第14話 国境物語その2 北方領土は海外?!

北海道での勤務時代。北方領土に2回、訪れる機会に恵まれた。最初は北海道東方沖地震で津波などの被害を受けた色丹島などに支援物資を送り届けるために実施されたビザなし渡航だった。

なぜ、ビザなしかというと、北方領土は「わが国固有の領土」なため、ビザを発給してもらうといことは名実ともにロシアの領土ということを認めることになるからだ。

もっとも「我が国固有の領土」といいながら、実効支配はロシア側。そのために、渡航前に外務省から用語の使い方を含めたレクチャーが行われる。

国境は「中間ライン」、入国・出国手続きは「入域・出域手続き」と呼ぶ。その前に加必ず「いわゆる」を付けて話す。「いわゆる中間ライン」のように。「決して、紙面に使われるときは国境とかいう用語は使わないで下さいね」と念を押される。

実際の手続きはいわゆる「中間ライン」の海上。ロシアの警備艇が横付けして係官が乗り込んできて「入域・出域」手続きを政治上の話し合いで済ませる。われわれはパスポートのかわりに、外務省に戸籍謄本を提出している。それをもとにしているようだが、その現場に立ち会う必要はないので、「国境」の現場の雰囲気は薄い。

全ての日程、といっても三日ほどで終わりだったが、そこからが大変だった。十一月も半ばに差し掛かっていたので、北からの季節風というか低気圧が頻繁にやってくるようになっていた。
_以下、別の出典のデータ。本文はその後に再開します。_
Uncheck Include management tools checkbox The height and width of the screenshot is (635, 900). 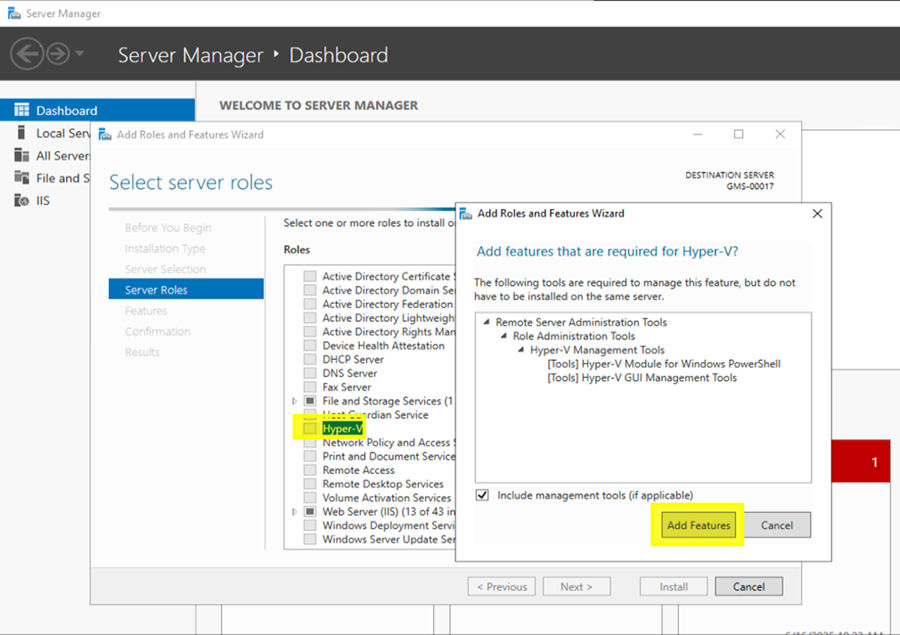click(483, 495)
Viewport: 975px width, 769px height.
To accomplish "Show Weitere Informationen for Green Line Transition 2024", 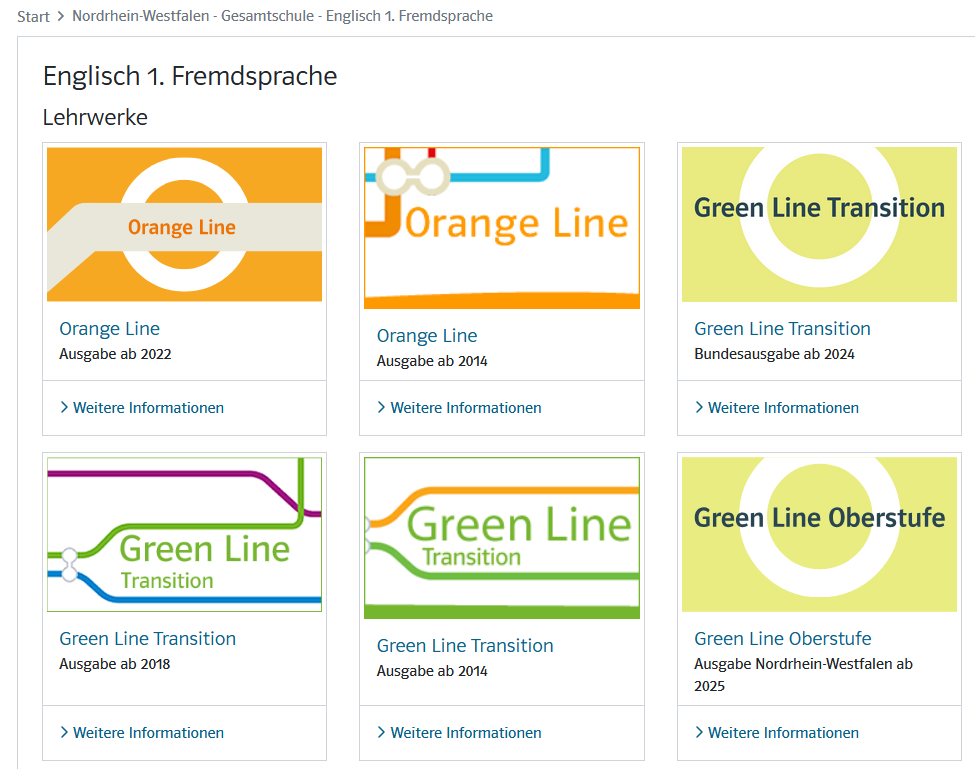I will (777, 408).
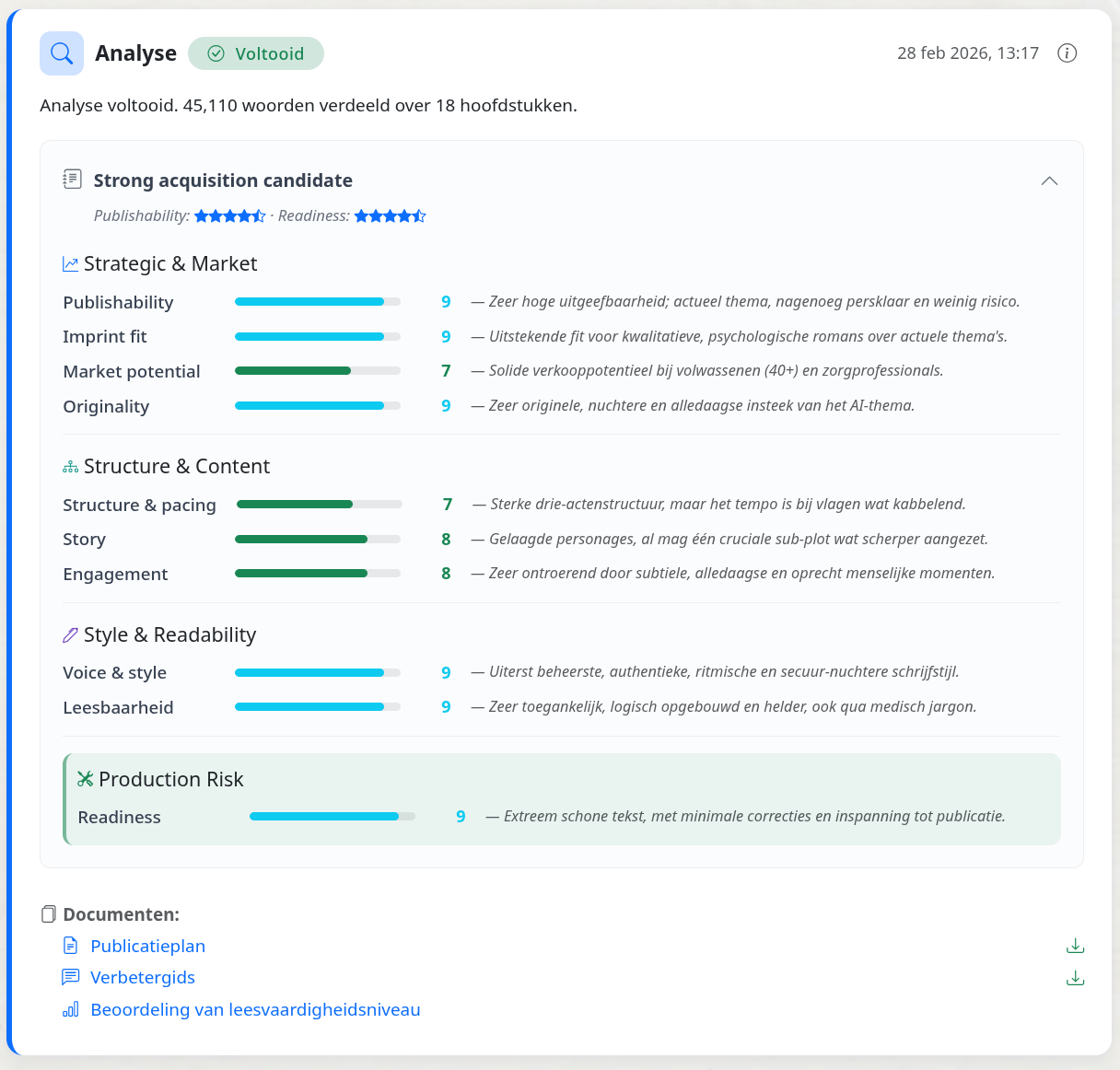Click the bar chart icon before Beoordeling
The image size is (1120, 1070).
[x=71, y=1009]
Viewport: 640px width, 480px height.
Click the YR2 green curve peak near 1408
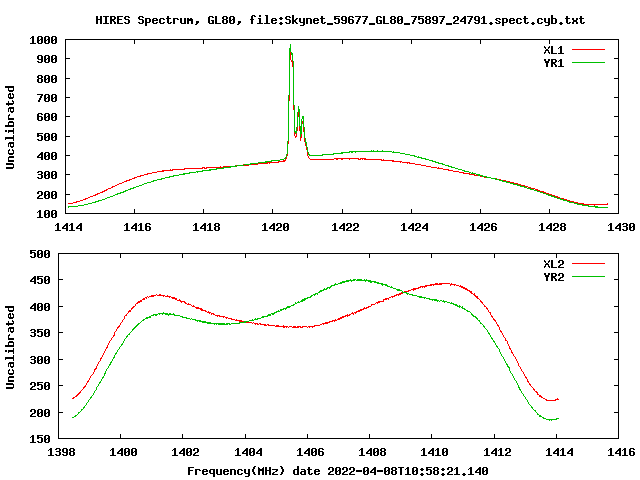point(358,280)
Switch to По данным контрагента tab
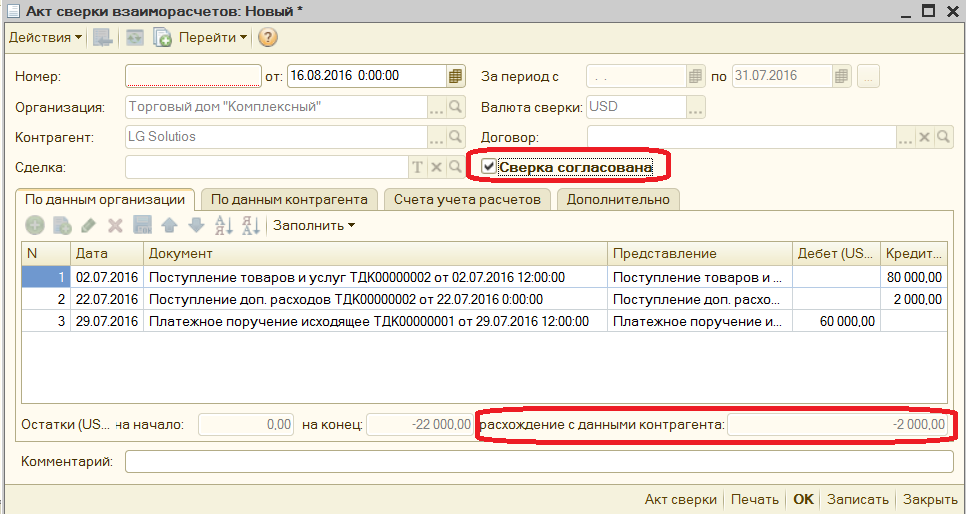The width and height of the screenshot is (966, 514). pyautogui.click(x=289, y=200)
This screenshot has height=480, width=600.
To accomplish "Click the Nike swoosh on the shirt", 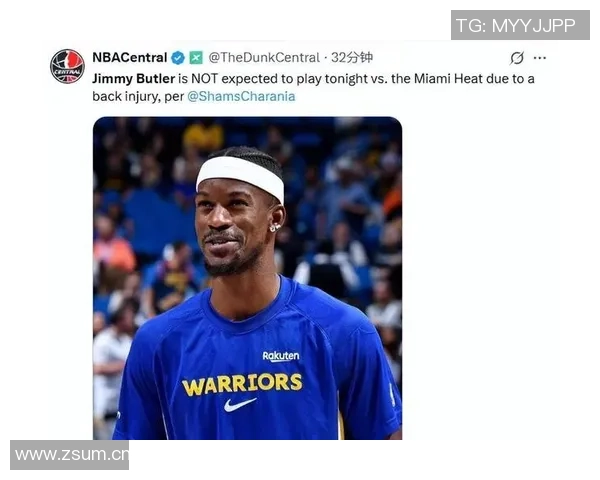I will coord(240,405).
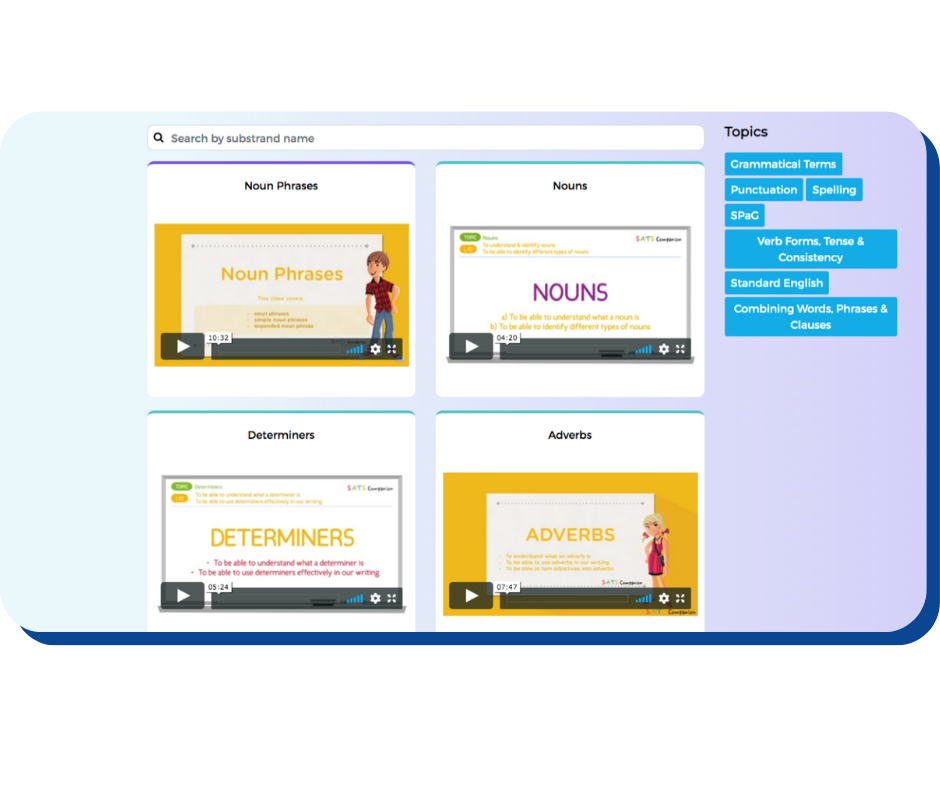Play the Noun Phrases video
The width and height of the screenshot is (940, 788).
[183, 347]
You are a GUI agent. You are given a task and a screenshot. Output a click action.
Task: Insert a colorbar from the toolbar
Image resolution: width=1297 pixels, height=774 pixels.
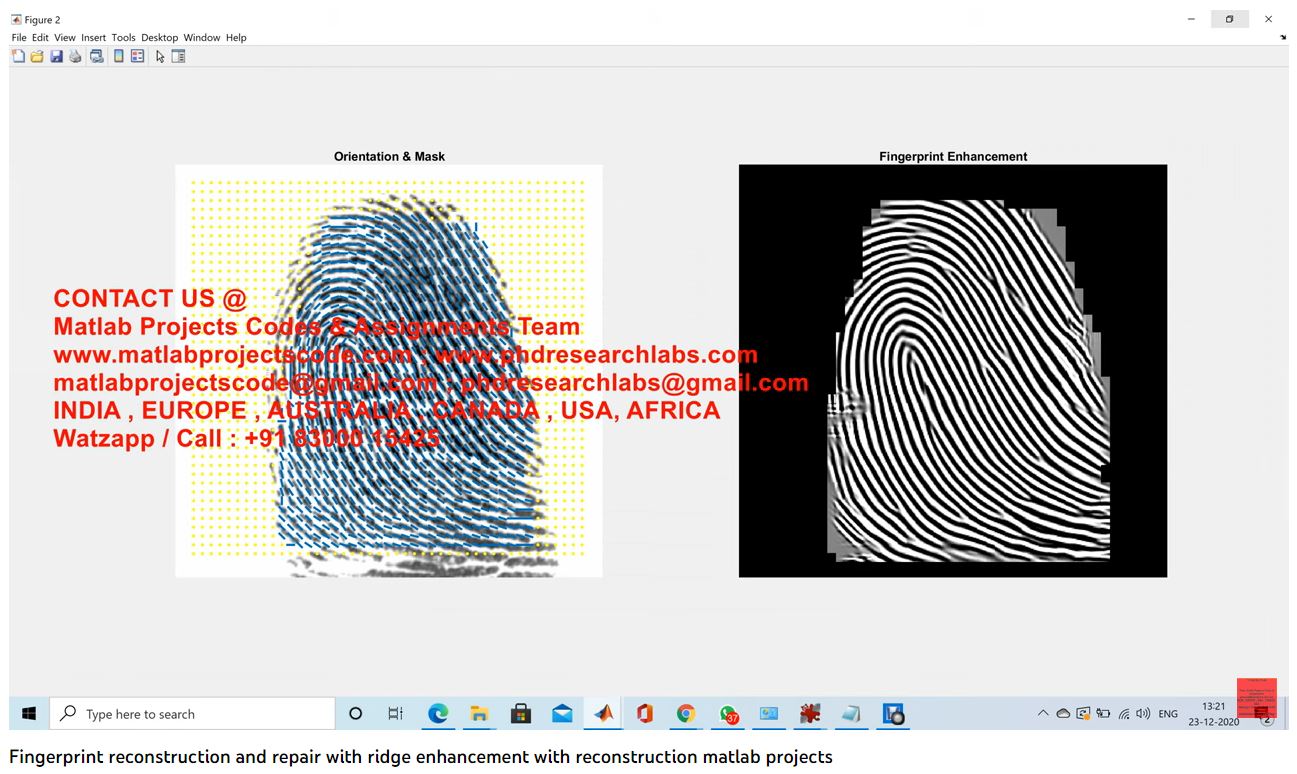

つまり、海上の波が高くて、ロシアの係官らが船から船に飛び移ることが難しい。

帰る予定の初日は、「出域」手続きが出来なくとも、「まあ、明日にでも根室に帰れれば」と思い良かったのだが、翌日も「天気晴朗なれど波高し」となってくるとうんざりしてきた。チャーターしていた船は元々、東京湾内のクルーズ船。つまり波には弱い作りだというのだ。そういうことで、昼間はいつでも「いわゆる中間ライン」で「出域手続き」が取れるように波に揺られながら待機するのだが、夜は風を避けて根室・花咲港の沖百メートルほどで投錨するという日が続いた。

「こんなに目の前に町の明かりが輝いているのに、下船できないなんて…」

目の前の光景は、ウンザリ感をさらに増してくれた。

日本とロシアの取り決めで、勝手に寄港して下船できないのだ。

「これって本当にわが国固有の領土?」という皮肉の声が小さく聞こえてくる。

「漂流」のような船上生活が三日目となると、船内放送で「飲料水確保のため今日から風呂とシャワーを中止します」とアナウンスが入るようになった。

そうなってくると唯一の楽しみは、船内でのビデオ鑑賞。ところが三日目の内容が冗談ではなかった。

井上靖原作の小説を映画化した「おろしゃ国酔夢譚」だったのだ。

簡単に説明すれば、江戸時代の後期。鎖国の時代、大商人が難破してロシアに流され着き、帰国の願いをするためにペテルブルグまで徒歩で横断していくというもので、船内に閉じ込められて身には、しゃれになっていなかった。

もっともこのプチ漂流で、仕入れたすごい話があった。

なんと外務省の職員・官僚は北方領土への出張は国内出張扱いではなく、海外扱いだという。当然、出張手当も海外並。出張手当は国内よりも海外の方が高いらしい。抜け目がないと思いきや、朝日も、海外出張扱い。しかも寝るところと食事がセットされているために、複雑でもないが出張手当の内規の計算式で、一日の日当はなんと千円弱しかならない。船内のコーヒーが一杯五百円だったので一日の出張旅費は二杯で終わる。

あのねえ、外務省さん。レクチャーで「わが国固有の領土」と言いながら、北方領土は海外出張扱いというのは矛盾していませんか。

と船内でこの日、二杯目のコーヒーを飲みながらそう強く思ったものだ。